»»

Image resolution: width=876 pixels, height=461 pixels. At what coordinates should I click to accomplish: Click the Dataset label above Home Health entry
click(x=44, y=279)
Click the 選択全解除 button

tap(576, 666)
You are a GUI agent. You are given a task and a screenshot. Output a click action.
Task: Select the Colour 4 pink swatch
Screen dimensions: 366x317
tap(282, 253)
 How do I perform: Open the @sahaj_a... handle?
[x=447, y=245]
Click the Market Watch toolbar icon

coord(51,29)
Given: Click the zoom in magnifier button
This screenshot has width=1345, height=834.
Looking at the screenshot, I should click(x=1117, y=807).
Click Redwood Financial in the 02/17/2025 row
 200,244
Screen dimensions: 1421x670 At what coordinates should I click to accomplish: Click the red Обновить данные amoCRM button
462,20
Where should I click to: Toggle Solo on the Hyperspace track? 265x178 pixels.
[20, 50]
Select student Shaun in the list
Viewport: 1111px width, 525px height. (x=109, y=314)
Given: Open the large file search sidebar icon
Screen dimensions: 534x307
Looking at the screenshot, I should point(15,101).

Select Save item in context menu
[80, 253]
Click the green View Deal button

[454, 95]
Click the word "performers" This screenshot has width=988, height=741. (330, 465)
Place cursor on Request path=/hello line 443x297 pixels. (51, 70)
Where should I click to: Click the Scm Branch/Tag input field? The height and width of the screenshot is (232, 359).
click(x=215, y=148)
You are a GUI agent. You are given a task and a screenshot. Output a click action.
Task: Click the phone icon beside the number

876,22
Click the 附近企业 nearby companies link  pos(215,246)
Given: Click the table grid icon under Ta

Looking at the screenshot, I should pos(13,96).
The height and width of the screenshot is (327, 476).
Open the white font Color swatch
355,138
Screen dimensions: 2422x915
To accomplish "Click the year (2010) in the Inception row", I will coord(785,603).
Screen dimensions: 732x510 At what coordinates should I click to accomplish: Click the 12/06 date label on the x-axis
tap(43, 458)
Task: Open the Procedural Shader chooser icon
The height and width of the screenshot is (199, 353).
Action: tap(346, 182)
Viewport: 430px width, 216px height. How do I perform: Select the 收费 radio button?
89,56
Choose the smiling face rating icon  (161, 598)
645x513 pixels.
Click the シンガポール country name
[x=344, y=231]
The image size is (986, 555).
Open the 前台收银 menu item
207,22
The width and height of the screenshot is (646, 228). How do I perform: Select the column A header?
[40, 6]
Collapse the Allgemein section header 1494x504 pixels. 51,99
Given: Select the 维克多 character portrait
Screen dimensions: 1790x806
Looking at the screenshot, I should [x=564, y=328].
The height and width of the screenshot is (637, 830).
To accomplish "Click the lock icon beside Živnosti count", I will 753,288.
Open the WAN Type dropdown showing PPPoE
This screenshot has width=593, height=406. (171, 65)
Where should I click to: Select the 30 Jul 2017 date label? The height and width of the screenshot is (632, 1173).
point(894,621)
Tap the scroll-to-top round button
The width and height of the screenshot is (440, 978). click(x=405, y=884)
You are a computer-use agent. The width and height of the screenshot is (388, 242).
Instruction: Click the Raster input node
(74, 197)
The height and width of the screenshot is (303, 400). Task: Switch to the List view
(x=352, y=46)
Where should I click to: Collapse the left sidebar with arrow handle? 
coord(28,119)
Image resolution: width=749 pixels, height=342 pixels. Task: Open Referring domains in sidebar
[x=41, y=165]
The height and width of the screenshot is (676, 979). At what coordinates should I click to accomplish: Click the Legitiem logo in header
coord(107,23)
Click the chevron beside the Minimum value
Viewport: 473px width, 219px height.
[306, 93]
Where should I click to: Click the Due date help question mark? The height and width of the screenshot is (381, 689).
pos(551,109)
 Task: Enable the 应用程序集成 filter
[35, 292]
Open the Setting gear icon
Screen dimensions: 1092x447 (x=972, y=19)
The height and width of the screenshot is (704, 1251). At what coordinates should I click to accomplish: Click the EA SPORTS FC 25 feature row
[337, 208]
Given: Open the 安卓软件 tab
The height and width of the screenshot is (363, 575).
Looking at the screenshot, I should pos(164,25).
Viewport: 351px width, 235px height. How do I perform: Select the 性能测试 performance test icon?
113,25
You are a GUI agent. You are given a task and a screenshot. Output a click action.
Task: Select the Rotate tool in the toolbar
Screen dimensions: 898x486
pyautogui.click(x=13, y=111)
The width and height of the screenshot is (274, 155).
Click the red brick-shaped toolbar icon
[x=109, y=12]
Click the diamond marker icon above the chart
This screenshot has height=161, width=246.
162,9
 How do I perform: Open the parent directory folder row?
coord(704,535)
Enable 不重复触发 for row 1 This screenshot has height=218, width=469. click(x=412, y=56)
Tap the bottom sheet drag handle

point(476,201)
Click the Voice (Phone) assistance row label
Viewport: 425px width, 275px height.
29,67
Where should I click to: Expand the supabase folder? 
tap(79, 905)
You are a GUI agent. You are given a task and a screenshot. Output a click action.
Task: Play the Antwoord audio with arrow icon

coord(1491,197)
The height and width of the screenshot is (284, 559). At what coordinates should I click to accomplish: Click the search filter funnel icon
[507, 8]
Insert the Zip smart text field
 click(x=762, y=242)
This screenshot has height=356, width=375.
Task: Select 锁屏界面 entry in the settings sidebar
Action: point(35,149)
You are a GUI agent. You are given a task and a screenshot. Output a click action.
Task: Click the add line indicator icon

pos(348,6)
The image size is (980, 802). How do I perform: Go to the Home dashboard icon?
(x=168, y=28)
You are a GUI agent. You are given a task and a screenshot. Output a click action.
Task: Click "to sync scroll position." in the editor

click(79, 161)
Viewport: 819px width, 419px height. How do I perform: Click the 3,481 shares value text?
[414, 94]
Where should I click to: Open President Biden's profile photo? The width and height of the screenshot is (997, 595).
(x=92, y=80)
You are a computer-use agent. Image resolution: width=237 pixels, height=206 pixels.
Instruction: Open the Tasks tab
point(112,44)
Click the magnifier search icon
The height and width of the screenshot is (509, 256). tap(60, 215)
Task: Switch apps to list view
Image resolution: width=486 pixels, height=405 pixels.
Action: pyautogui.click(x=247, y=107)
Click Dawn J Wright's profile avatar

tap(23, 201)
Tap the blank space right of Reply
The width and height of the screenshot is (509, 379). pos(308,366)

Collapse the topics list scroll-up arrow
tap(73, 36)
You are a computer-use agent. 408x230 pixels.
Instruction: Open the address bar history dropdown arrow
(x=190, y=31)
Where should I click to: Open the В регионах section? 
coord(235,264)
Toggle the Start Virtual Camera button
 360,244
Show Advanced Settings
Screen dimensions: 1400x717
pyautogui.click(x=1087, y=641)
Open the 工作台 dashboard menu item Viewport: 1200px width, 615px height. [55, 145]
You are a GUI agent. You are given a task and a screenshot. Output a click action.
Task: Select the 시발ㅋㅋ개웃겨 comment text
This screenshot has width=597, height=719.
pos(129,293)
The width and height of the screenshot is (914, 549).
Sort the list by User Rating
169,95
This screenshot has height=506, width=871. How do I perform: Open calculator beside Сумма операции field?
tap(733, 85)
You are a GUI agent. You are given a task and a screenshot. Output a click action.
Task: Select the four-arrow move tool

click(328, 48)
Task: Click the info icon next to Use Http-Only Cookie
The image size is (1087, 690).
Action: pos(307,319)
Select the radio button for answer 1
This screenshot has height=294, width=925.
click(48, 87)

««

# WORK ITEM
Once you have read the listing above, set it down again without alteration.

# RESULT OF THE EXERCISE
Image resolution: width=876 pixels, height=461 pixels. At what coordinates should I click to accomplish: Click the Dataset label above Home Health entry
click(x=44, y=279)
Click the 選択全解除 button

tap(576, 666)
You are a GUI agent. You are given a task and a screenshot. Output a click action.
Task: Select the Colour 4 pink swatch
Screen dimensions: 366x317
tap(282, 253)
 How do I perform: Open the @sahaj_a... handle?
[x=447, y=245]
Click the Market Watch toolbar icon

coord(51,29)
Given: Click the zoom in magnifier button
This screenshot has width=1345, height=834.
Looking at the screenshot, I should click(x=1117, y=807).
Click Redwood Financial in the 02/17/2025 row
 200,244
Screen dimensions: 1421x670 At what coordinates should I click to accomplish: Click the red Обновить данные amoCRM button
462,20
Where should I click to: Toggle Solo on the Hyperspace track? 265x178 pixels.
[20, 50]
Select student Shaun in the list
Viewport: 1111px width, 525px height. (x=109, y=314)
Given: Open the large file search sidebar icon
Screen dimensions: 534x307
Looking at the screenshot, I should point(15,101).

Select Save item in context menu
[80, 253]
Click the green View Deal button

[454, 95]
Click the word "performers" This screenshot has width=988, height=741. (330, 465)
Place cursor on Request path=/hello line 443x297 pixels. (51, 70)
Where should I click to: Click the Scm Branch/Tag input field? The height and width of the screenshot is (232, 359).
click(x=215, y=148)
You are a GUI agent. You are given a task and a screenshot. Output a click action.
Task: Click the phone icon beside the number

876,22
Click the 附近企业 nearby companies link  pos(215,246)
Given: Click the table grid icon under Ta

Looking at the screenshot, I should pos(13,96).
The height and width of the screenshot is (327, 476).
Open the white font Color swatch
355,138
Screen dimensions: 2422x915
To accomplish "Click the year (2010) in the Inception row", I will coord(785,603).
Screen dimensions: 732x510 At what coordinates should I click to accomplish: Click the 12/06 date label on the x-axis
tap(43, 458)
Task: Open the Procedural Shader chooser icon
The height and width of the screenshot is (199, 353).
Action: tap(346, 182)
Viewport: 430px width, 216px height. How do I perform: Select the 收费 radio button?
89,56
Choose the smiling face rating icon  (161, 598)
645x513 pixels.
Click the シンガポール country name
[x=344, y=231]
The image size is (986, 555).
Open the 前台收银 menu item
207,22
The width and height of the screenshot is (646, 228). How do I perform: Select the column A header?
[40, 6]
Collapse the Allgemein section header 1494x504 pixels. 51,99
Given: Select the 维克多 character portrait
Screen dimensions: 1790x806
Looking at the screenshot, I should [x=564, y=328].
The height and width of the screenshot is (637, 830).
To accomplish "Click the lock icon beside Živnosti count", I will 753,288.
Open the WAN Type dropdown showing PPPoE
This screenshot has width=593, height=406. (171, 65)
Where should I click to: Select the 30 Jul 2017 date label? The height and width of the screenshot is (632, 1173).
point(894,621)
Tap the scroll-to-top round button
The width and height of the screenshot is (440, 978). click(x=405, y=884)
You are a computer-use agent. The width and height of the screenshot is (388, 242).
Instruction: Click the Raster input node
(74, 197)
The height and width of the screenshot is (303, 400). Task: Switch to the List view
(x=352, y=46)
Where should I click to: Collapse the left sidebar with arrow handle? 
coord(28,119)
Image resolution: width=749 pixels, height=342 pixels. Task: Open Referring domains in sidebar
[x=41, y=165]
The height and width of the screenshot is (676, 979). At what coordinates should I click to accomplish: Click the Legitiem logo in header
coord(107,23)
Click the chevron beside the Minimum value
Viewport: 473px width, 219px height.
[306, 93]
Where should I click to: Click the Due date help question mark? The height and width of the screenshot is (381, 689).
pos(551,109)
 Task: Enable the 应用程序集成 filter
[35, 292]
Open the Setting gear icon
Screen dimensions: 1092x447 (x=972, y=19)
The height and width of the screenshot is (704, 1251). At what coordinates should I click to accomplish: Click the EA SPORTS FC 25 feature row
[337, 208]
Given: Open the 安卓软件 tab
The height and width of the screenshot is (363, 575).
Looking at the screenshot, I should pos(164,25).
Viewport: 351px width, 235px height. How do I perform: Select the 性能测试 performance test icon?
113,25
You are a GUI agent. You are given a task and a screenshot. Output a click action.
Task: Select the Rotate tool in the toolbar
Screen dimensions: 898x486
pyautogui.click(x=13, y=111)
The width and height of the screenshot is (274, 155).
Click the red brick-shaped toolbar icon
[x=109, y=12]
Click the diamond marker icon above the chart
This screenshot has height=161, width=246.
162,9
 How do I perform: Open the parent directory folder row?
coord(704,535)
Enable 不重复触发 for row 1 This screenshot has height=218, width=469. click(x=412, y=56)
Tap the bottom sheet drag handle

point(476,201)
Click the Voice (Phone) assistance row label
Viewport: 425px width, 275px height.
29,67
Where should I click to: Expand the supabase folder? 
tap(79, 905)
You are a GUI agent. You are given a task and a screenshot. Output a click action.
Task: Play the Antwoord audio with arrow icon

coord(1491,197)
The height and width of the screenshot is (284, 559). At what coordinates should I click to accomplish: Click the search filter funnel icon
[507, 8]
Insert the Zip smart text field
 click(x=762, y=242)
This screenshot has height=356, width=375.
Task: Select 锁屏界面 entry in the settings sidebar
Action: point(35,149)
You are a GUI agent. You are given a task and a screenshot. Output a click action.
Task: Click the add line indicator icon

pos(348,6)
The image size is (980, 802). How do I perform: Go to the Home dashboard icon?
(x=168, y=28)
You are a GUI agent. You are given a task and a screenshot. Output a click action.
Task: Click "to sync scroll position." in the editor

click(79, 161)
Viewport: 819px width, 419px height. How do I perform: Click the 3,481 shares value text?
[414, 94]
Where should I click to: Open President Biden's profile photo? The width and height of the screenshot is (997, 595).
(x=92, y=80)
You are a computer-use agent. Image resolution: width=237 pixels, height=206 pixels.
Instruction: Open the Tasks tab
point(112,44)
Click the magnifier search icon
The height and width of the screenshot is (509, 256). tap(60, 215)
Task: Switch apps to list view
Image resolution: width=486 pixels, height=405 pixels.
Action: pyautogui.click(x=247, y=107)
Click Dawn J Wright's profile avatar

tap(23, 201)
Tap the blank space right of Reply
The width and height of the screenshot is (509, 379). pos(308,366)

Collapse the topics list scroll-up arrow
tap(73, 36)
You are a computer-use agent. 408x230 pixels.
Instruction: Open the address bar history dropdown arrow
(x=190, y=31)
Where should I click to: Open the В регионах section? 
coord(235,264)
Toggle the Start Virtual Camera button
 360,244
Show Advanced Settings
Screen dimensions: 1400x717
pyautogui.click(x=1087, y=641)
Open the 工作台 dashboard menu item Viewport: 1200px width, 615px height. [55, 145]
You are a GUI agent. You are given a task and a screenshot. Output a click action.
Task: Select the 시발ㅋㅋ개웃겨 comment text
This screenshot has width=597, height=719.
pos(129,293)
The width and height of the screenshot is (914, 549).
Sort the list by User Rating
169,95
This screenshot has height=506, width=871. How do I perform: Open calculator beside Сумма операции field?
tap(733, 85)
You are a GUI agent. You are given a task and a screenshot. Output a click action.
Task: Select the four-arrow move tool

click(328, 48)
Task: Click the info icon next to Use Http-Only Cookie
The image size is (1087, 690).
Action: pos(307,319)
Select the radio button for answer 1
This screenshot has height=294, width=925.
click(48, 87)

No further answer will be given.